Advance Auto Parts (AAP) posted a profit of 69 cents per share, before special items, in the third quarter of its fiscal ended Oct 10, 2009. This represents a 19% increase from 59 cents reported in the year-ago quarter. With this, the company also exceeded the Zacks Consensus Estimate of 66 cents per share.
Total sales in the quarter rose 6% to $1.26 billion. This was attributed to a net addition of 66 new stores during the past 12 months and a comparable-store sales gain of 4.7% compared to a decrease of 0.1% during the third quarter last year. The comparable-store sales gain was comprised of an 11.8% increase in Commercial, or do-it-for-me (DIFM), and a 1.7% increase in do-it-yourself (DIY) sales.
Gross profit rate was 49.2% of sales compared to 47.3% in the prior year. This 190 basis-point improvement reflects continued investments in pricing and merchandising capabilities, parts availability and improved store execution.
Financial Position
Advance Auto had cash and cash equivalents of $216 million as on Oct 10, 2009. Long-term debt amounted to $279 million as on that date.
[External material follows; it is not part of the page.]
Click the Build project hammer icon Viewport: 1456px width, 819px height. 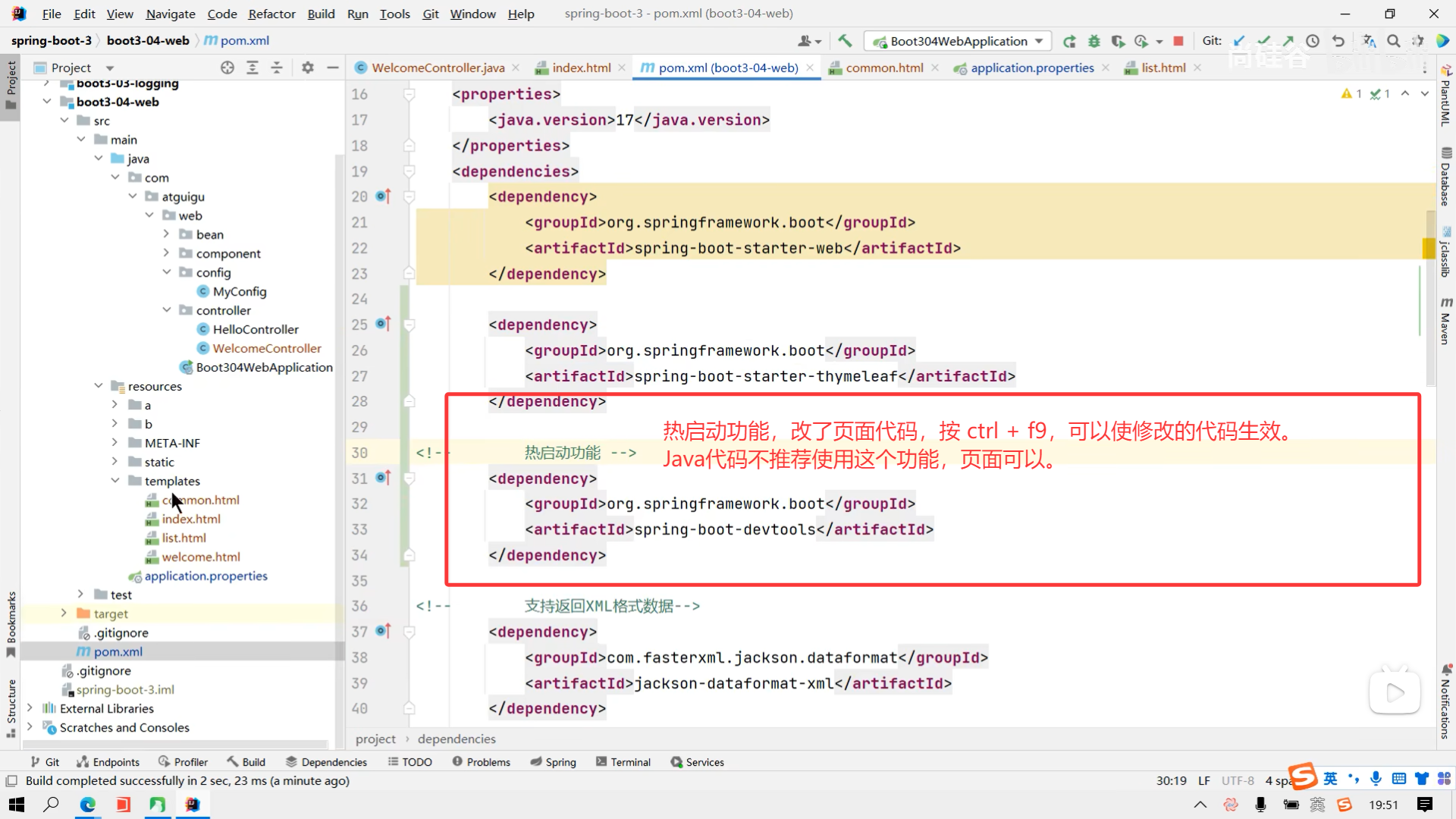pos(845,41)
The long-term debt to capitalization ratio stood at 18%.
In the first three quarters of fiscal 2009, operating cash flow went up 67% to $628.5 million from $375.8 million in the same period last year. The increase was driven by an improvement in working capital management, increased deferred taxes and an increase in net income. The increase allowed the company to decrease its total outstanding bank debt by $192 million over the past year.
Capital expenditures were $132.6 million in the above period. This compares to capital expenditures of $137 million in 2008, a decrease of $4.4 million primarily due to the timing of new store development, partially offset by routine spending on existing stores and information technology investments.
Store Information
During the quarter, Advance Auto opened 24 stores. The company also closed 13 stores. As of Oct 10, 2009, the company’s total store count was 3,418.
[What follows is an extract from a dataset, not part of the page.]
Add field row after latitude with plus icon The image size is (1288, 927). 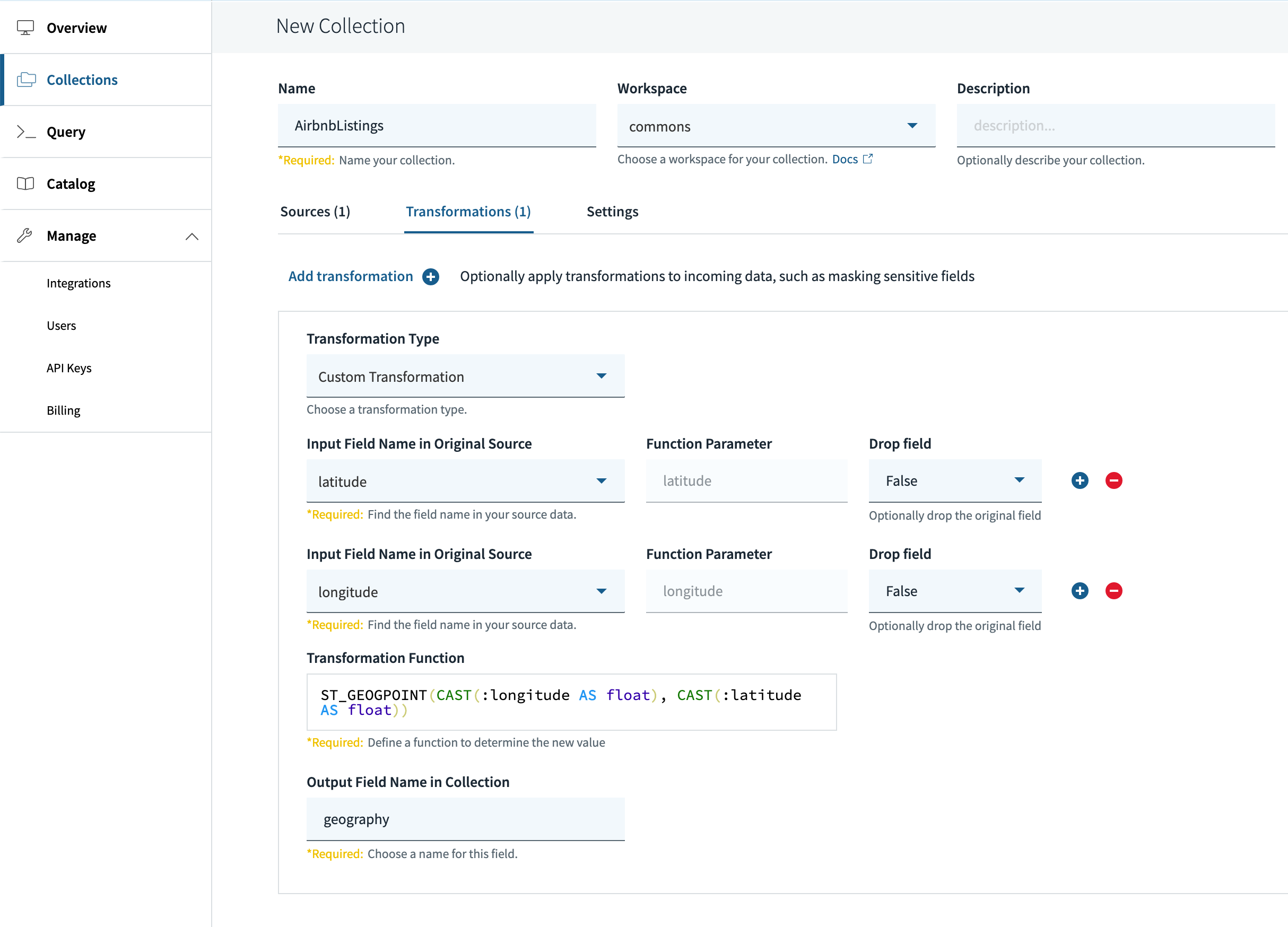(x=1080, y=481)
As part of the previously announced store divestiture initiative, Advance Auto expects to divest from 40 to 50 unprofitable stores in 2009 that are delivering unacceptable strategic or financial results. Year-to-date, the company has closed 36 stores, which resulted in a 15 cents charge to earnings per share. The company estimates that the incremental store divestitures will result in a 15 cents to 22 cents charge to EPS in fiscal 2009.
Under the existing share repurchase authorization plan, Advance Auto repurchased 879,910 shares of its common stock during the quarter at an aggregate cost of $35.2 million, or an average price of $40 per share. At the end of the reported quarter, the company had $139.4 million available from the $250 million share repurchase authorization approved by the Board of Directors in May 2008.
Advance Auto Parts is a Roanoke, Virginia-based automotive aftermarket retailer of parts, accessories, batteries and maintenance items in the U.S. It serves both the DIY and professional installer/commercial markets. The DIY market accounts for 75% of the company’s revenue. The remaining 25% is generated from the DIFM segment through the commercial delivery program. It operates its stores under two chains — Advance Auto Parts and Autopart International. We recommend the shares of the company as Neutral.